Work request ▸ Set down the data below without change, skipping the pictures it holds.

[Stored records]

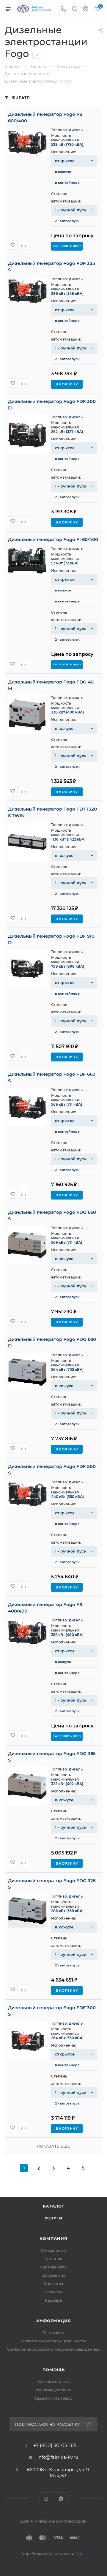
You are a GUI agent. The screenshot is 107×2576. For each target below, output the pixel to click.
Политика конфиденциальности (53, 2340)
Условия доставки (54, 2389)
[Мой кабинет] (85, 9)
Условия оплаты (53, 2381)
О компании (53, 2250)
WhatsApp (61, 2498)
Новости (53, 2291)
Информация (53, 2320)
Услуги (54, 2218)
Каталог (53, 2206)
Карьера (53, 2300)
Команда (53, 2258)
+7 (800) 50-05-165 (54, 2445)
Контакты (53, 2283)
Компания (53, 2238)
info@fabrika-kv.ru (57, 2457)
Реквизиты (53, 2332)
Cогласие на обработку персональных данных (53, 2349)
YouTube (46, 2498)
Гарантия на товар (53, 2398)
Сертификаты (53, 2267)
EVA (78, 2554)
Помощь (54, 2369)
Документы (53, 2275)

Result ▸
You are a GUI agent. The screenshot is 107×2576. For each target below, output the pixel to click.
Политика конфиденциальности (53, 2340)
Условия доставки (54, 2389)
[Мой кабинет] (85, 9)
Условия оплаты (53, 2381)
О компании (53, 2250)
WhatsApp (61, 2498)
Новости (53, 2291)
Информация (53, 2320)
Услуги (54, 2218)
Каталог (53, 2206)
Карьера (53, 2300)
Команда (53, 2258)
+7 (800) 50-05-165 (54, 2445)
Контакты (53, 2283)
Компания (53, 2238)
info@fabrika-kv.ru (57, 2457)
Реквизиты (53, 2332)
Cогласие на обработку персональных данных (53, 2349)
YouTube (46, 2498)
Гарантия на товар (53, 2398)
Сертификаты (53, 2267)
EVA (78, 2554)
Помощь (54, 2369)
Документы (53, 2275)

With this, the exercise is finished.